# Thread: How Do I integrate 1/Sqrt[ x^2-1]

1. ## How Do I integrate 1/Sqrt[ x^2-1]

integrate 1/Sqrt[ x^2-1]

2. Originally Posted by guess

integrate 1/Sqrt[ x^2-1]
Try the change of variable:

$\displaystyle \cosh(u)=x$

RonL

3. if there other method??

4. Originally Posted by guess
if there other method??
Why would you want another method, this change of variable makes the
problem trivial.

All you need to know is that:

$\displaystyle (\cosh(x))^2-(\sinh(x))^2=1$

and that:

$\displaystyle \frac{d}{dx} \cosh(x)=\sinh(x)$

RonL

5. it's because i haven got to learn about cosh...

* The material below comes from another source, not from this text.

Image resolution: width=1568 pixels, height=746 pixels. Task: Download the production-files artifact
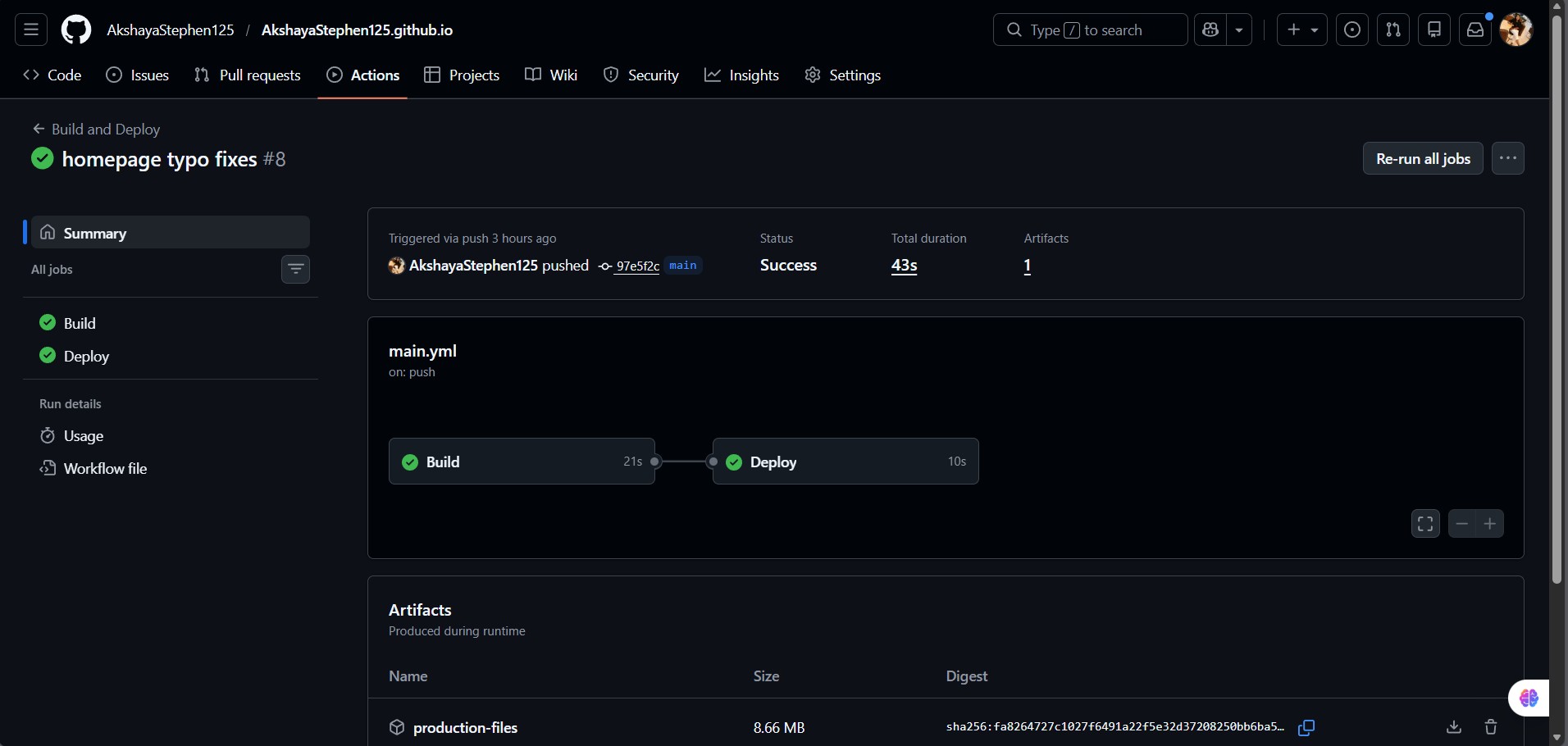(1453, 727)
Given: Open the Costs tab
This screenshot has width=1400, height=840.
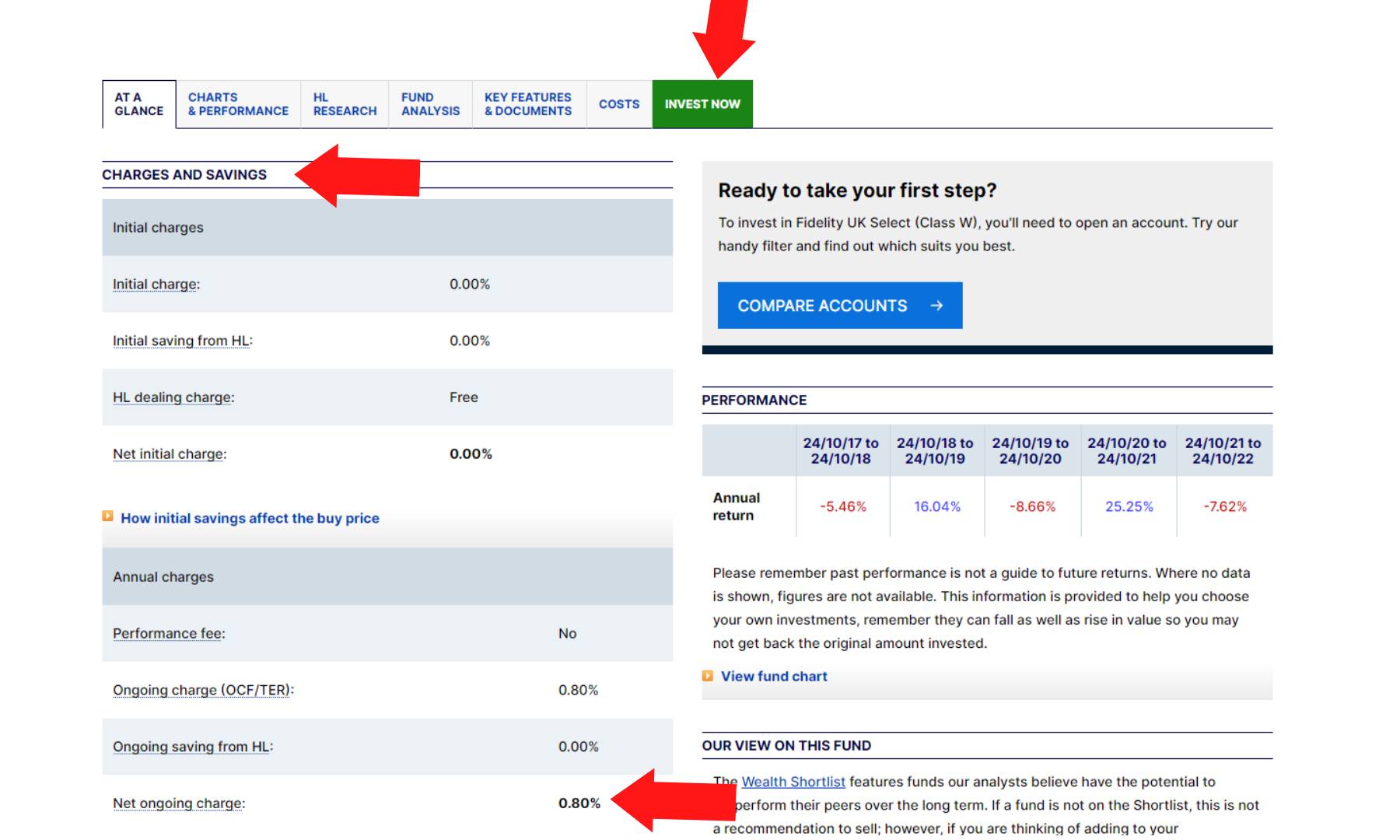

6. Originally Posted by guess
it's because i haven got to learn about cosh...
My good friend Mephistopheles suggests that I recommend that you try the
substitution:

$\displaystyle \frac{e^u+e^{-u}}{2}=x$

RonL

7. If you don't want to use hyperbolic functions because you don't know them, an alternative is using the identity $\displaystyle \sec ^2 y = 1 + \tan ^2 y$ to substitute $\displaystyle x = \sec y$.

It won't be as easy as with the hyperbolic functions, but I assume you do know these basic trigonometric functions.

8. Thanks Bro,

I solved it using the trigo function substitution